Disability insurance is intended to indemnify the insured for the loss of earned income caused by a disability.
When you’re looking for disability protection, you have to know how the policy defines the term “disability”. In case of life insurance, when the life insured dies the beneficiary collects the death benefit but for disability insurance there are complicated definitions that need clarification.
The definition of “total disability” is different depending on the occupational risk class of the insured.
The own occupation definition of “total disability” is used for those placed in the lower risk class. If the insured person suffers an inability that prevents him or her from performing the duties of his or her own occupation, that person will be considered disabled even if he or she can work in other occupational fields.

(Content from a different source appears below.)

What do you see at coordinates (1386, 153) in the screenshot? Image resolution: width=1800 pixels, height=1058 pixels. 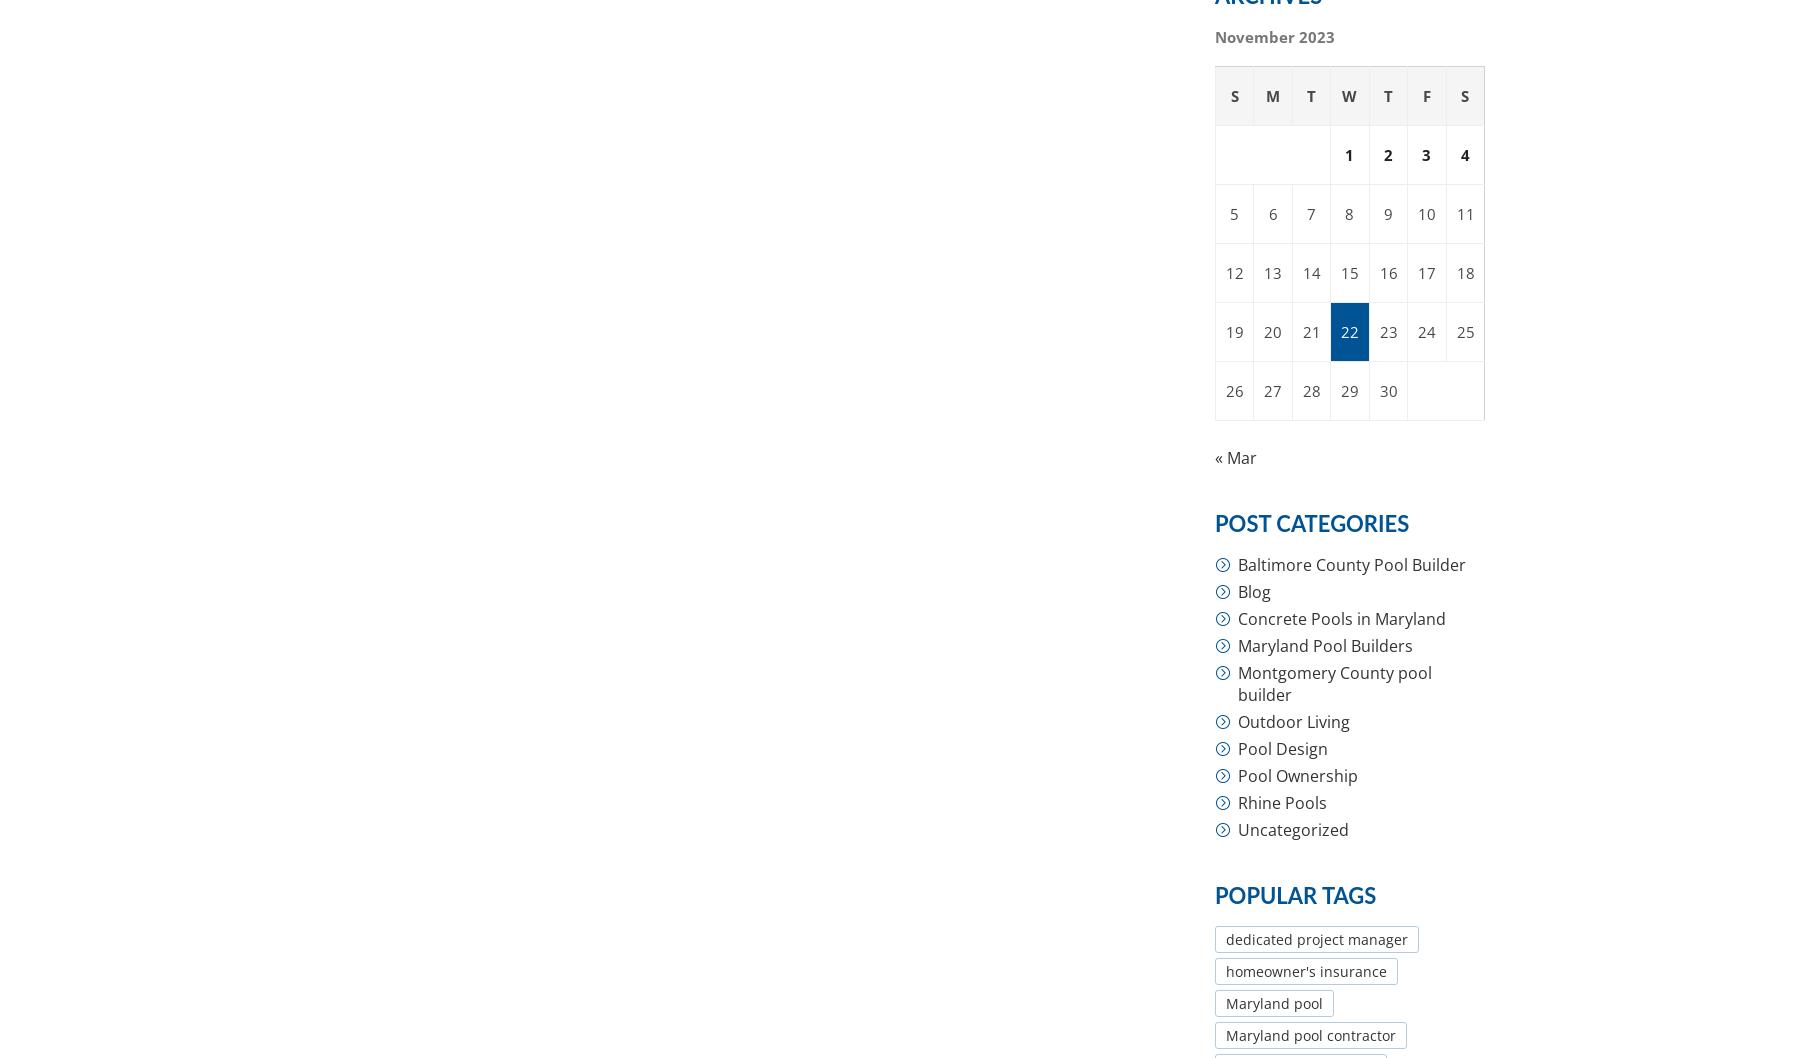 I see `'2'` at bounding box center [1386, 153].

The definition of “total disability” in higher risk occupations is a disability that prevents the insured from working in any occupation for which he or she is suited by education, training or experience. Essentially, he or she is unable to work; period.
Some policies will use the “own occupation” definition for the first two years, but will continue to pay benefits only if you qualify under the “any occupation” definition after that time.
Waiting period or Elimination Period
Individual disability insurance policies contain a period known as the “elimination or waiting period”. This refers to the period of time after an insured person suffers a disability during which no benefit payments are made.
The longer the elimination period, the lower the premium required for the same amount of disability coverage.
Short Term and Long Term Disability Benefits
Short term disability plans usually offer disability benefits for two to five years.
Long term disability plans do not pay the benefits for the life of a person with a disability. The longest period of coverage extends to age of 65.
The longer the benefit period, the higher the premium.
Non-cancellable, Cancellable and Renewable Disability Plans
A non-cancellable disability insurance plan is similar to a life insurance contract. After a life insurance policy is issued and the insured pays the premium, the insurer cannot cancel or change the policy.
Cancellable policies can be cancelled by the insurer at any time for any reason, by notifying the policy owner that the policy has been cancelled.
A renewable disability policy requires the insurer to renew the policy as long as the insured pays the premiums and until the insured attains the age limit specified in the policy contract.